Preços Escalantes e a Paralisia dos Serviços Essenciais

O endurecimento do embargo energético provocou um efeito dominó na economia cubana, com uma aceleração sem precedentes nos preços dos bens de consumo essenciais. Ivón Rivas observa que produtos como arroz, óleo e carne de frango, pilares da dieta cubana, tornaram-se exorbitantemente caros em um ritmo alarmante nas últimas semanas, pesando severamente no orçamento familiar já fragilizado. Além do impacto financeiro direto, os apagões paralisam a infraestrutura de serviços de Havana, afetando desde o bombeamento de água até as redes de telefonia e internet.

A ausência de energia elétrica impede o funcionamento de caixas eletrônicos, impossibilitando saques bancários e movimentando o dinheiro que os cidadãos possuem. Da mesma forma, serviços legais e cartoriais são interrompidos, travando processos burocráticos e administrativos essenciais para a vida cívica. Esta interrupção generalizada de serviços vitais não apenas exacerba a sensação de desamparo, mas também mina a capacidade dos cubanos de realizar tarefas básicas e acessar recursos fundamentais.

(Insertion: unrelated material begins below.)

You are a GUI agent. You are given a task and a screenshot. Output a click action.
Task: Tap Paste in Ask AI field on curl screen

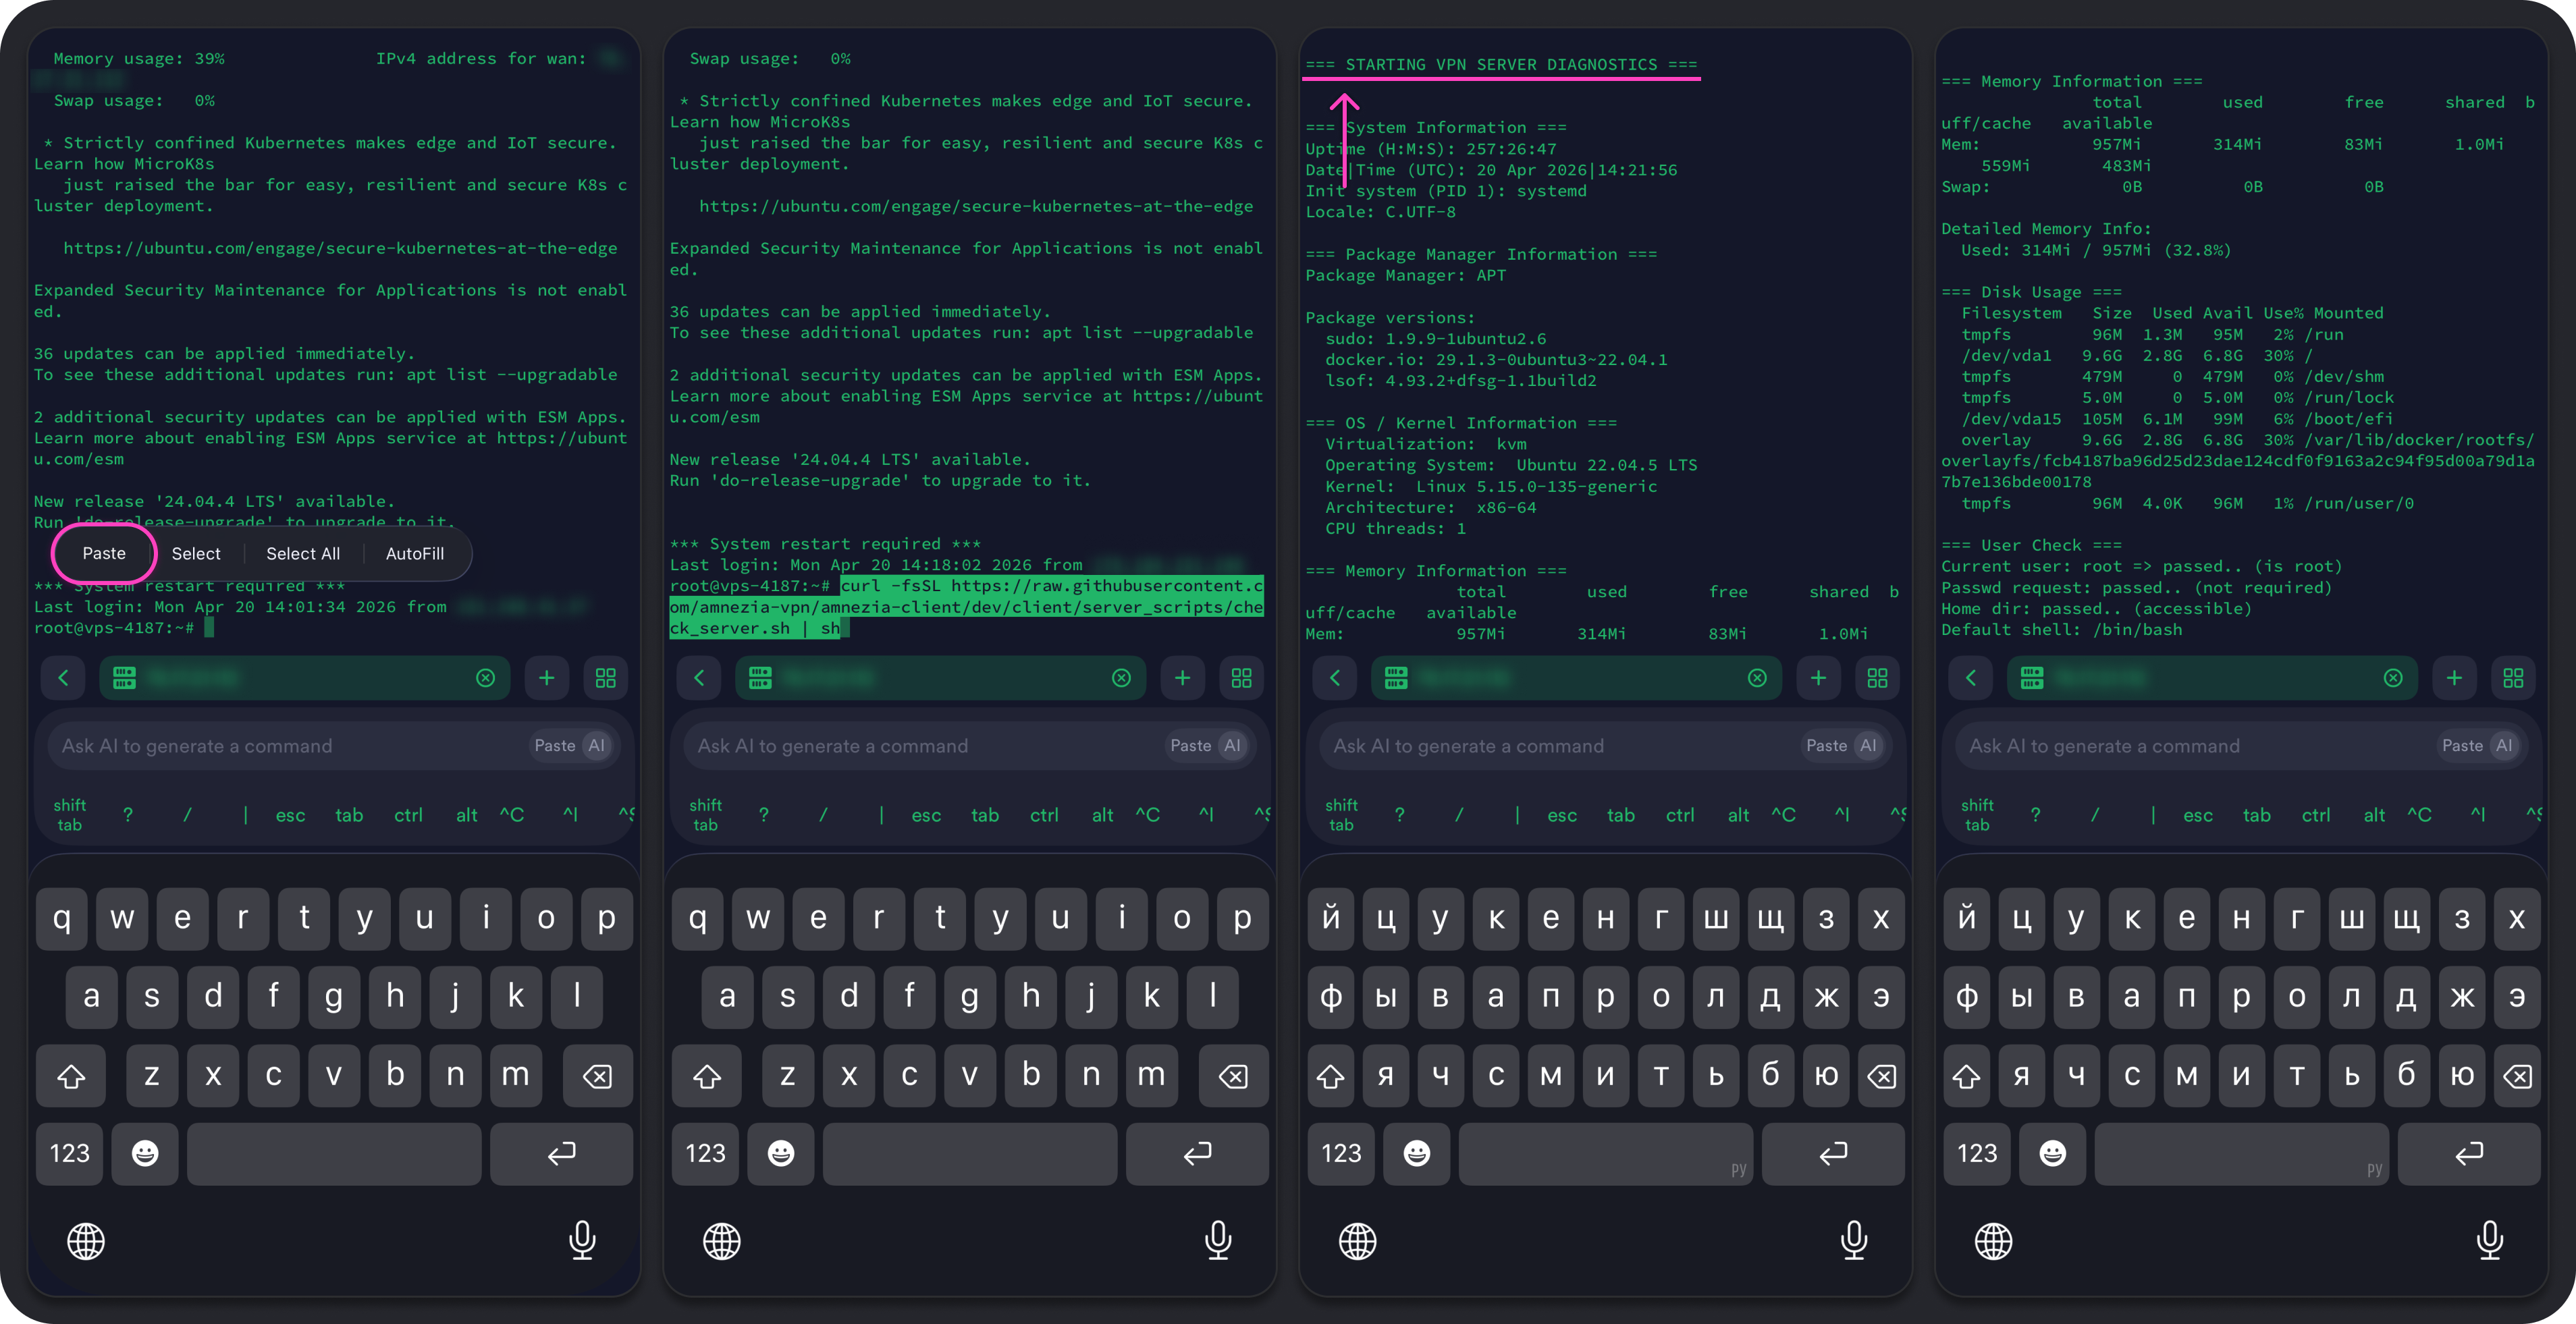click(x=1190, y=745)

Uma Crise Sem Precedentes: Superando o Trauma do “Período Especial”

O economista cubano aposentado Feliz Jorge Thompson Brown, de 71 anos, que vivenciou a Revolução de 1959 e o chamado “Período Especial” da década de 1990 — quando o colapso da União Soviética privou Cuba de seus principais parceiros comerciais —, avalia que a atual crise supera qualquer dificuldade anterior. Segundo ele, o momento presente é “o mais difícil que o país já enfrentou”, sendo “mais cruel e severo do que durante o período especial, tanto material quanto espiritualmente mais desafiador”.

Feliz Jorge, que recentemente retomou atividades em uma consultoria contábil, aponta uma diferença crucial entre as duas eras de crise. Nos anos 90, a juventude cubana possuía uma compreensão mais profunda dos avanços sociais da Cuba revolucionária, o que lhes conferia uma resiliência e entendimento para enfrentar as adversidades. Hoje, há uma “incerteza” maior, pois muitos não vivenciaram plenamente os anos iniciais da Revolução, resultando em uma percepção distinta da magnitude da situação. Adicionalmente, o Estado, em comparação com os anos 90, demonstra uma capacidade diminuída de fornecer a cesta básica de alimentos subsidiada, agravando a vulnerabilidade da população.

Conclusão

Os relatos de Havana pintam um quadro desolador de uma nação à beira do colapso. A combinação de um bloqueio energético intensificado, apagões generalizados, preços estratosféricos e a interrupção de serviços essenciais criaram um cenário de dificuldades que transcende as crises passadas. A fragilidade material e o desgaste espiritual dos cubanos atingiram um patamar alarmante, tornando o cotidiano uma luta por subsistência. A perspectiva de que este é o “pior momento” na história recente de Cuba não é apenas um lamento, mas um alerta sobre a profunda e complexa crise que assola a ilha, cujas soluções parecem distantes e incertas.